Ho scoperto che le notizie che conosciamo quando siamo a casa nostra non sono per niente complete e sicure. Sono tutte mediate nel bene e nel male. Ho conosciuto giornalisti che sono andati al fronte, dove le città sono state occupate.
La verità non è una pedina che ognuno può usare come quando si gioca a scacchi. La verità ci dice la complessità, le complicazioni, gli aspetti invisibili.
In questo viaggio ho capito che si conosce parlando e discutendo sul posto. Allora si capisce il perché della forte identità degli Ucraini. La storia, la geografia, il pensiero, la cultura, la fede non nascono dal nulla. Bisogna rispettare. Bisogna capire che la libertà è lo spartiacque tra una parte ed un’altra.
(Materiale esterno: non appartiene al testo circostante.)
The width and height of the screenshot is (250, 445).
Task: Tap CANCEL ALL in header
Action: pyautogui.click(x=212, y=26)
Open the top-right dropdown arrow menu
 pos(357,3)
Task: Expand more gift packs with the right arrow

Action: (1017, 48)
Non abbiamo risposte e non ho risposte ai tanti interrogativi che amiche e amici mi hanno fatto prima di partire. Su una cosa sono convinto: ho speranza e non ho paura! O speranza nelle piccole cose che io, noi, tutti possiamo fare. Dobbiamo avere pazienza, cogliere i piccoli segnali. Cogliere la presenza del bene che c’è. Le persone ucraine che abbiamo incontrato vogliono difendersi sino in fondo. Lo fanno anche per noi! Ma non amano la guerra. Piangono i loro morti, soffrono condanne immeritate. A molti dei territori occupati è stata tolta la vita di pace, per occupare terre e spazi.
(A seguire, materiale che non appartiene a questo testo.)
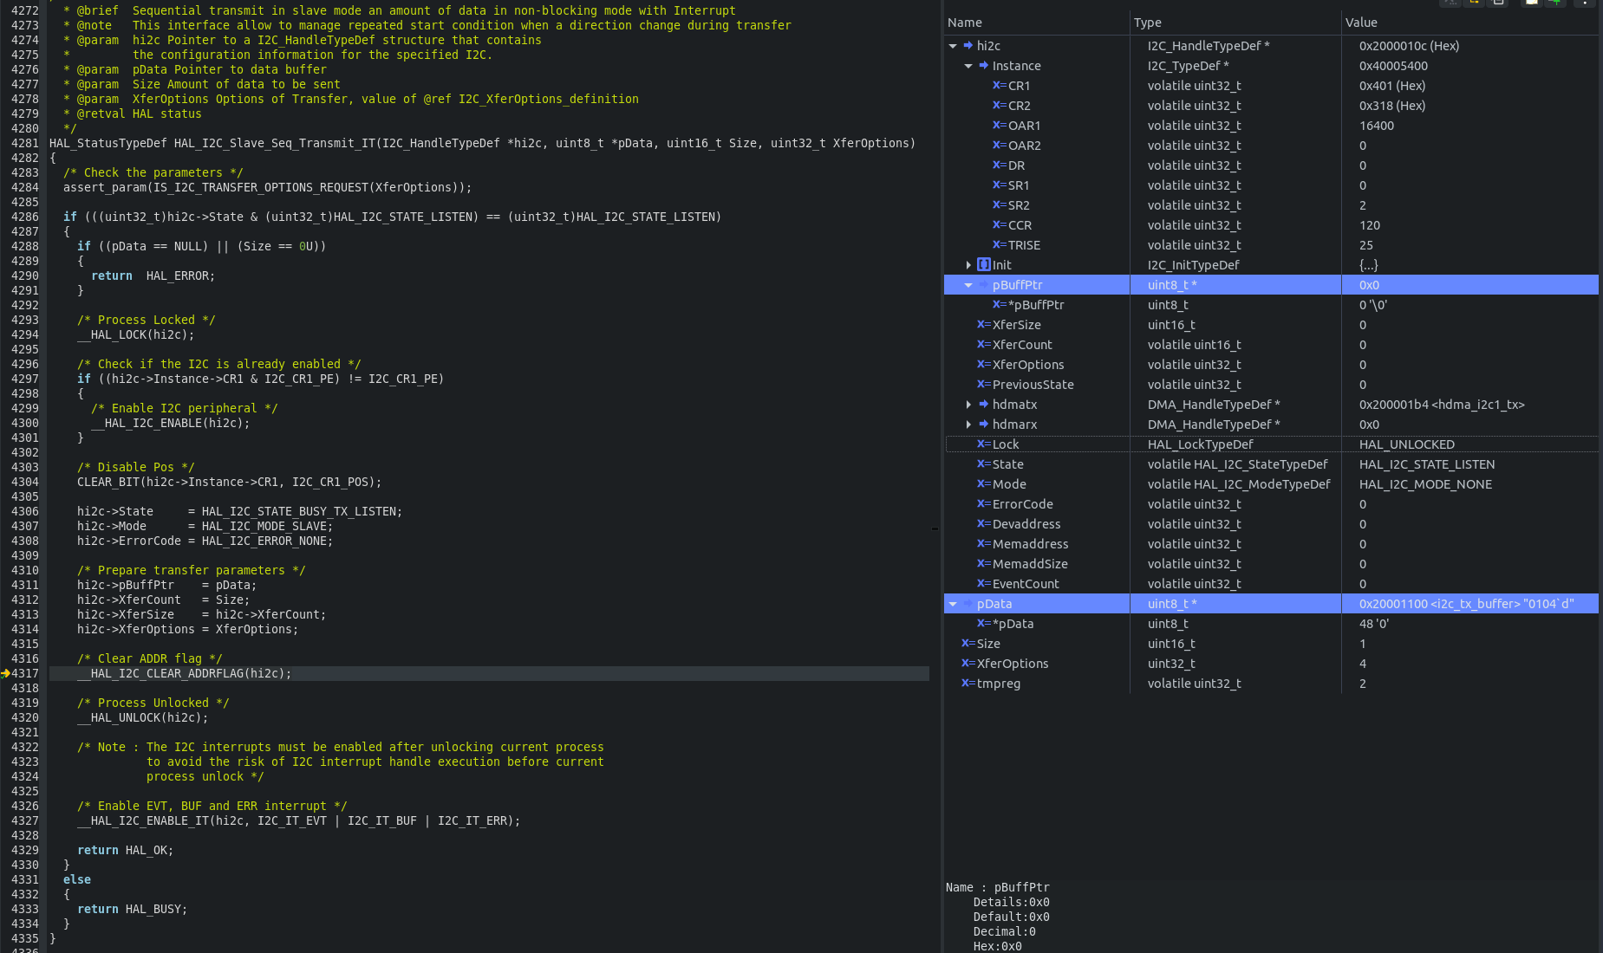Click the pointer icon beside Instance
Image resolution: width=1603 pixels, height=953 pixels.
(984, 66)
I racconti da Kharkiv, Mariupol, Zaporižžja, Kyiv … nella loro drammaticità ci dicono che la speranza c’è. Bisogna vincere le forze del male.
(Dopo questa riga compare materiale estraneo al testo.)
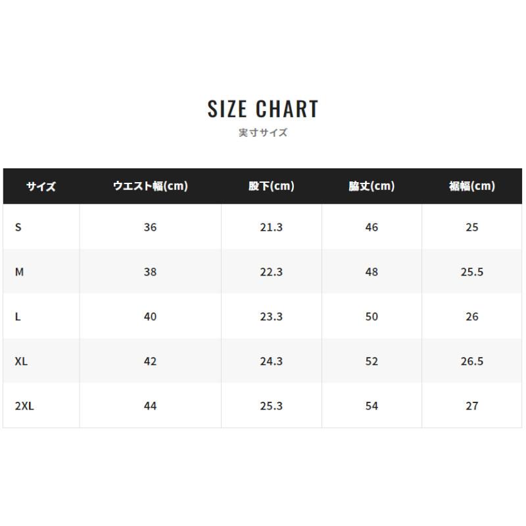Image resolution: width=526 pixels, height=526 pixels.
Task: Click the 脇丈(cm) column header
Action: (x=371, y=186)
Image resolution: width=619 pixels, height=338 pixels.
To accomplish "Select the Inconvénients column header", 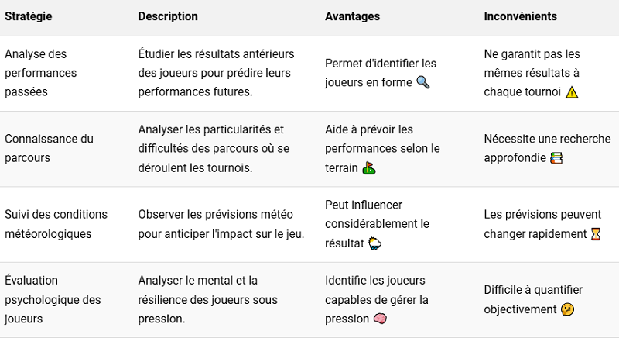I will click(520, 16).

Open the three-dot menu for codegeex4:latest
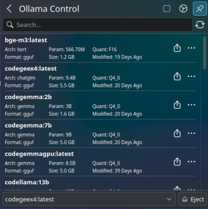[x=191, y=76]
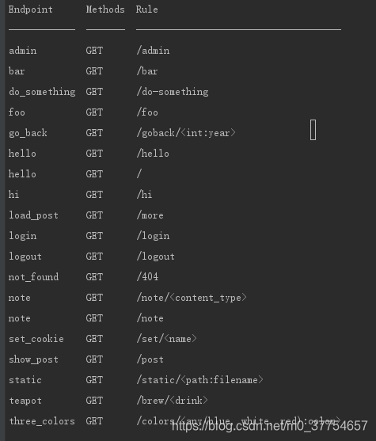
Task: Click the /login rule text
Action: coord(153,236)
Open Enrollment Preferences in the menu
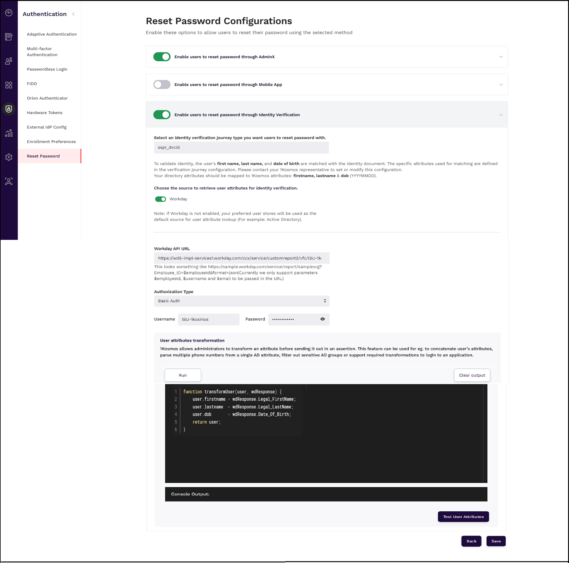 (x=51, y=142)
La speranza è nelle piccole cose. Confidiamo. Abbiamo pazienza. Il futuro non lo conosciamo. Ma crediamo che insieme una strada ci sarà e preghiamo il Buon D-o che ci aiuti.
Mons. Visvaldas Kulbokas, nunzio apostolico a Kyiv ci ha ricordato nell’incontro di preghiera che la guerra è contro D-o. E la guerra non ha scuse!
Al di là di quale sia il pensiero di ciascuno, dobbiamo avere fede!